Hello! Thank you for sharing the code of the paper!

I want to know if there is an easy way of extracting the embeddings (z_t) of a trained model. I was able to pre-train the model (unsupervised learning through input masking) but after I obtain the .pth files, I am struggling to obtain the embedding of the dataset.

gzerveas commented 2 years ago

Hi, I presume you are interested in obtaining static/precomputed embeddings for the entire dataset and store them somewhere for future use. This feature has not been implemented. Instead, the approach that is available right now in the code is to load the model with frozen parameters, and allow only the output layer to be trainable. This is equivalent to the former (if your objective e.g. would be do train a linear classifier on top of embeddings), but will compute embeddings on the fly.

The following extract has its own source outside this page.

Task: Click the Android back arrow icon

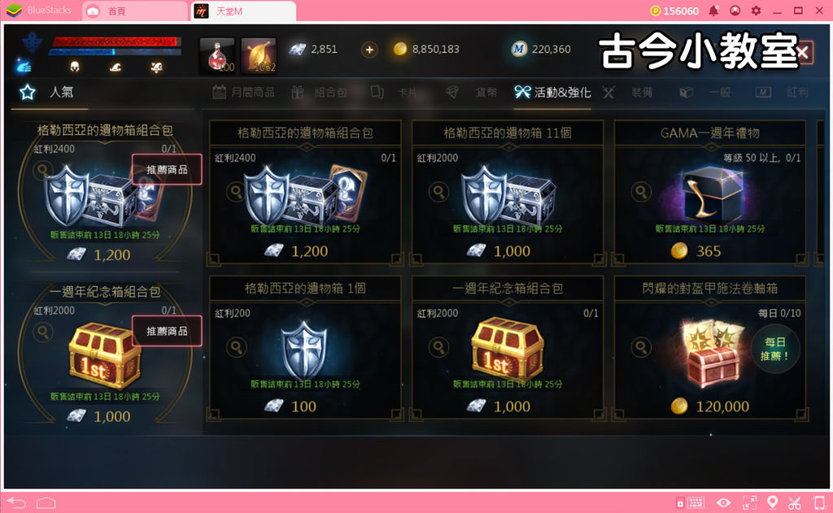Action: 16,502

However, it is simple to write the code for extracting and storing embeddings: you would load the model, use a loop over an initialized dataloader for your dataset of interest, and add the last hidden layer activations to the model's outputs. You would then use e.g. torch.save or numpy.save to write the corresponding tensors/ numpy arrays of the accumulated embeddings to disk. You could also write a simple function to aggregate for each sample z_t over all t (e.g. average or concatenate).

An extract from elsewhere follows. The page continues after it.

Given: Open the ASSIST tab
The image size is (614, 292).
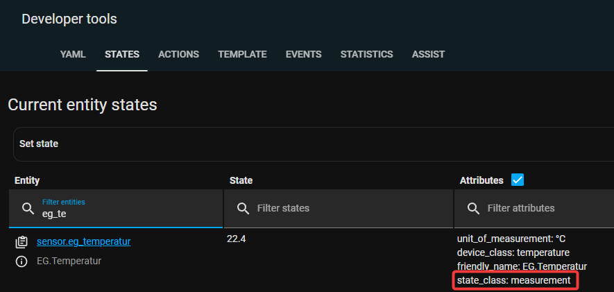Looking at the screenshot, I should point(428,54).
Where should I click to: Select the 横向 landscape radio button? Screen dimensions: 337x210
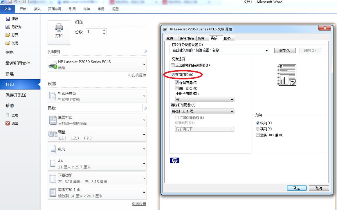(257, 129)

To reuse all existing code machinery, and avoid an extra iteration over the dataset, I would personally do it by modifying the evaluate function of class UnsupervisedRunner to do exactly that: accumulate the model's outputs (this is done already) but now also accumulate embeddings (see below how) when given a new, additional argument extract_embeddings. You could use this argument e.g. at the last epoch's model evaluation/validation. E.g. in line 263 of main.py you could do something like: aggr_metrics_val, best_metrics, best_value, embeddings = validate(val_evaluator, tensorboard_writer, config, best_metrics, best_value, epoch, extract_embeddings=(epoch == config["epochs"])), and finally write embeddings to disk. If instead you want to do this extraction as a separate operation (i.e. not at the end of pre-training, but loading an already available model checkpoint), you would get the embeddings of whatever dataset you define as "test set" (through the flag --test_pattern) simply by running the main.py script with the the flag --test_only. If you don't want to get evaluation metrics (or don't have labels for your dataset), then I would replicate UnsupervisedRunner.evaluate into a new method UnsupervisedRunner.extract_embeddings , which would be identical but would not compute loss, metrics etc, instead only doing the feature extraction (see below how). Just remember that we don't need to compute the gradients when computing the embeddings, so all the above should be wrapped by a with torch.no_grad(): context, to save memory and time. For example, assuming that you have written a UnsupervisedRunner.extract_embeddings(self) member function which is a replica of UnsupervisedRunner.evaluate(self, epoch_num=None, keep_all=True) but without the loss computation and metrics calculation part, you would need to add this somewhere in the main.py:

embeddings_extractor = UnsupervisedRunner(model, loader, device, loss_module=None)
with torch.no_grad():
    embeddings = embeddings_extractor.extract_embeddings()

So how can you get the final embeddings of the transformer encoder? You can simply get them right before or after line 242 (i.e., before applying dropout) for the TSTransformerEncoder model that has undergone unsupervised pre-training, and after line 304 for the model fine-tuned for classification or regression. You can simply return this tensor as a second output of the model's forward function, e.g. called embeddings, or better still define another member function get_embeddings, which will be identical to the forward, without the last few lines, and would only return the embeddings. This would be called by the evaluate or extract_embeddings function I mentioned above, which would apply the get_embeddings function to your desired dataset.

I am currently engaged in so many other projects, that I can't really tell when I would have time to implement this, however. It would be great if you could implement this, and submit a pull request.